Your goal: From the line containing "319x293 pixels. Task: Select" to the line containing "Click the Default brand value" in the records below, set down every line exactly as it stands, both ends included, and skip the pictures.

== Segment start ==

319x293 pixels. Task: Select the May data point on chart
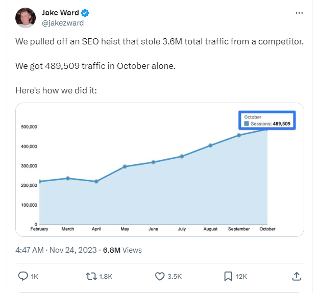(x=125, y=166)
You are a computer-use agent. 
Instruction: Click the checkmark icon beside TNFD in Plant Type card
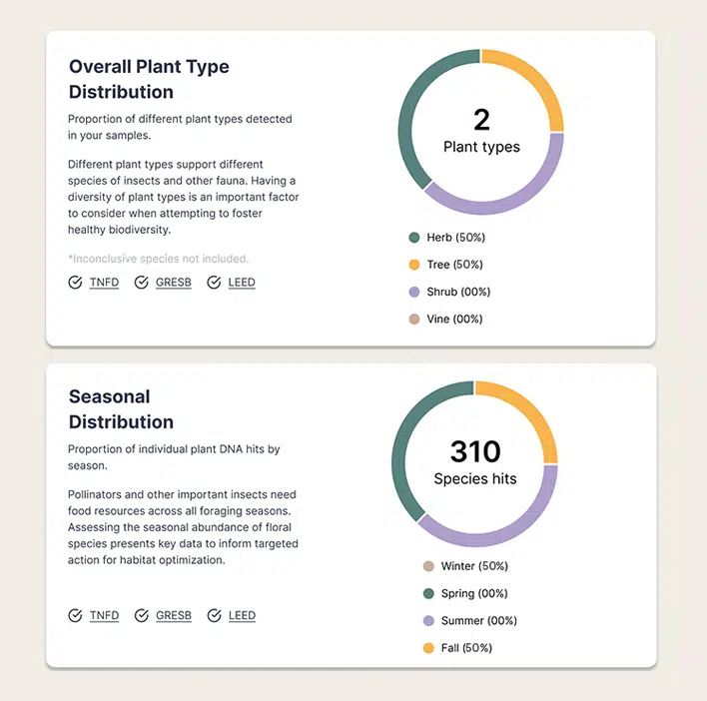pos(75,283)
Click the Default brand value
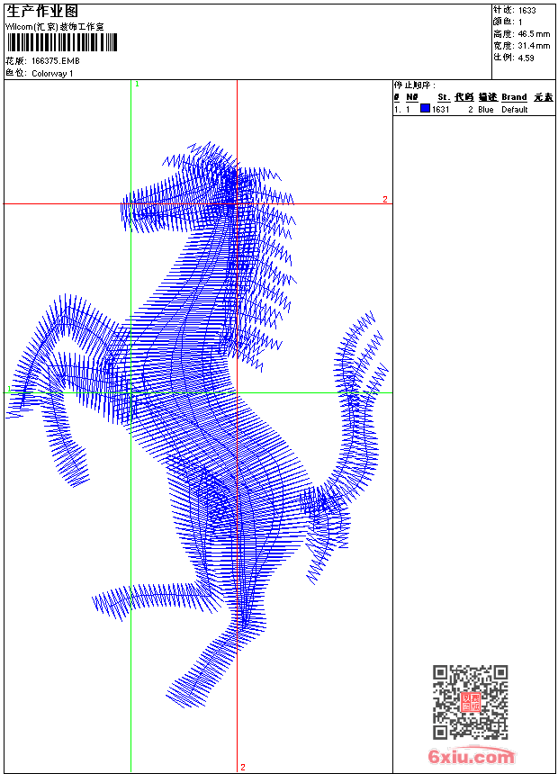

== Segment end ==
== Segment start ==

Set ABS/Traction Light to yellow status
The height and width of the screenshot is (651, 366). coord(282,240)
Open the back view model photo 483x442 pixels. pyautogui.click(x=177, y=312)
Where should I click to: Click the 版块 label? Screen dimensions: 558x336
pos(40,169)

== Segment end ==

Task response:
319x293 pixels. Task: Select the May data point on chart
(x=125, y=166)
You are a computer-use agent. 
Instruction: Click the checkmark icon beside TNFD in Plant Type card
pos(75,283)
Click the Default brand value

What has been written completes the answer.